## 任务清单
1. 把条目中从含有“Given: Click the ID badge icon for 地址2”的那一行起、直到条目末尾的各行原样照抄下来，首尾两行都算在内。
2. 接着这篇讲解NodeManager初始化源码的文章往下续写。

## 正文段落
....................

赞
踩
本文,说下NodeManager篇:本文重在于介绍初始化部分:
还是从start-yarn.sh的脚本追本溯源,最后发现启动的类是NodeManager:
package org.apache.hadoop.yarn.server.nodemanager;
- public static void main(String[] args) {
- Thread.setDefaultUncaughtExceptionHandler(new YarnUncaughtExceptionHandler());
- StringUtils.startupShutdownMessage(NodeManager.class, args, LOG);
- NodeManager nodeManager = new NodeManager();
- Configuration conf = new YarnConfiguration();
- nodeManager.initAndStartNodeManager(conf, false);
- }
直接从main方法开始看起:
NodeManager nodeManager = new NodeManager();
看这句话,是NodeManager的初始化,采用的是父类CompositeService的方法,最终调度到AbstractService内:
- /**
- * Construct the service.
- * @param name service name
- */
- public AbstractService(String name) {
- this.name = name;
- stateModel = new ServiceStateModel(name);
- }
- /**
- * Implements the service state model.
- */
- @Public
- @Evolving
- public class ServiceStateModel
- /**
- * Create the service state model in the {@link Service.STATE#NOTINITED}
- * state.
- */
- public ServiceStateModel(String name) {
- this(name, Service.STATE.NOTINITED);
- }
- /** Constructed but not initialized */
- NOTINITED(0, "NOTINITED"),
初始化的过程中,给NodeManager初始化了一个状态模型,服务初始状态是STATE.NOTINITED,构建而未曾初始化,这里,我们必须要对状态集中注意力,因为yarn重要的核心就在于基于状态转换的异步处理机制。
接下来,看相应配置的初始化:
Configuration conf = new YarnConfiguration();
这个没什么可说的,等到用到相应配置再看,YarnConfiguration内部定义了很多的相应参数,前面这几句代码看起来都简单,那么,重头戏肯定就在这里了:
nodeManager.initAndStartNodeManager(conf, false);
- private void initAndStartNodeManager(Configuration conf, boolean hasToReboot) {
- try {
-
- // Remove the old hook if we are rebooting.
- if (hasToReboot && null != nodeManagerShutdownHook) {
- ShutdownHookManager.get().removeShutdownHook(nodeManagerShutdownHook);
- }
-
- nodeManagerShutdownHook = new CompositeServiceShutdownHook(this);
- ShutdownHookManager.get().addShutdownHook(nodeManagerShutdownHook, SHUTDOWN_HOOK_PRIORITY);
- // System exit should be called only when NodeManager is instantiated from
- // main() funtion
- this.shouldExitOnShutdownEvent = true;
- this.init(conf);
- this.start();
- } catch (Throwable t) {
- LOG.fatal("Error starting NodeManager", t);
- System.exit(-1);
- }
- }
果然,前面的检查和钩子我们不看了,直接研究其init方法。
- @Override
- public void init(Configuration conf) {
- if (conf == null) {
- throw new ServiceStateException("Cannot initialize service "

....................

## 所附条目
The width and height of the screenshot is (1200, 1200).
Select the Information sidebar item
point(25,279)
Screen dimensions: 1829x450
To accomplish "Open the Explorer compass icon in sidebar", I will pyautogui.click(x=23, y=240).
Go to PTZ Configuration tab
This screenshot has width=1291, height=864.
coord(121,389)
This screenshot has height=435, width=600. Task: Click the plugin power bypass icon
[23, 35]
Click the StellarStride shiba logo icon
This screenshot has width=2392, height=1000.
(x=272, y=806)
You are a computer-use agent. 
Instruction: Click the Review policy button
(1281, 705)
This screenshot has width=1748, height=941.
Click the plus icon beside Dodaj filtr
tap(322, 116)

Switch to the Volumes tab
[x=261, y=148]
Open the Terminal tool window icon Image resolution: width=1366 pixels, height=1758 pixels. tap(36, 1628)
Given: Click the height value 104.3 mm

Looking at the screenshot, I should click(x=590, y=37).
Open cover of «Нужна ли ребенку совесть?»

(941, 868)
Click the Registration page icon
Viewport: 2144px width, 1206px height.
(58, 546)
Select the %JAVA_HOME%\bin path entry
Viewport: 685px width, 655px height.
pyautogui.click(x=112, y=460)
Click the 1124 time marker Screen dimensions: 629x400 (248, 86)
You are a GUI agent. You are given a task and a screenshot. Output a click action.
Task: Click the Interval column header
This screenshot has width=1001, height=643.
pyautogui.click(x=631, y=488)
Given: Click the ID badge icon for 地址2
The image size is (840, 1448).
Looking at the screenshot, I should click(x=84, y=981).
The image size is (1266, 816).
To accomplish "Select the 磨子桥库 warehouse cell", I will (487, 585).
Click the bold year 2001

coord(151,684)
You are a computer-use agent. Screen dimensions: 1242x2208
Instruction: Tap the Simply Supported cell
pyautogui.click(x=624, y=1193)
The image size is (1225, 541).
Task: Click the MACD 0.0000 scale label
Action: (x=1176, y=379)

....................

## 作答如下
1.
Given: Click the ID badge icon for 地址2
The image size is (840, 1448).
Looking at the screenshot, I should click(x=84, y=981).
The image size is (1266, 816).
To accomplish "Select the 磨子桥库 warehouse cell", I will (487, 585).
Click the bold year 2001

coord(151,684)
You are a computer-use agent. Screen dimensions: 1242x2208
Instruction: Tap the Simply Supported cell
pyautogui.click(x=624, y=1193)
The image size is (1225, 541).
Task: Click the MACD 0.0000 scale label
Action: (x=1176, y=379)

2.
- + getName() + ": null configuration");
- }
- if (isInState(STATE.INITED)) {
- return;
- }
- synchronized (stateChangeLock) {
- if (enterState(STATE.INITED) != STATE.INITED) {
- setConfig(conf);
- try {
- serviceInit(config);
- if (isInState(STATE.INITED)) {
- //if the service ended up here during init,
- //notify the listeners
- notifyListeners();
- }
- } catch (Exception e) {
- noteFailure(e);
- ServiceOperations.stopQuietly(LOG, this);
- throw ServiceStateException.convert(e);
- }
- }
- }
- }
init方法,最终调用到了AbstractService的init方法,而内部的重要实现则是serviceInit方法,这是NodeManager自身的方法,注意,这里的判断都是能通过的,因为我们最初的状态时NOTINITED。
我们看看里面调用的serviceInit方法传入的参数,发现传入的是AbstractService内部的conf,而这个conf是从哪儿加载来的?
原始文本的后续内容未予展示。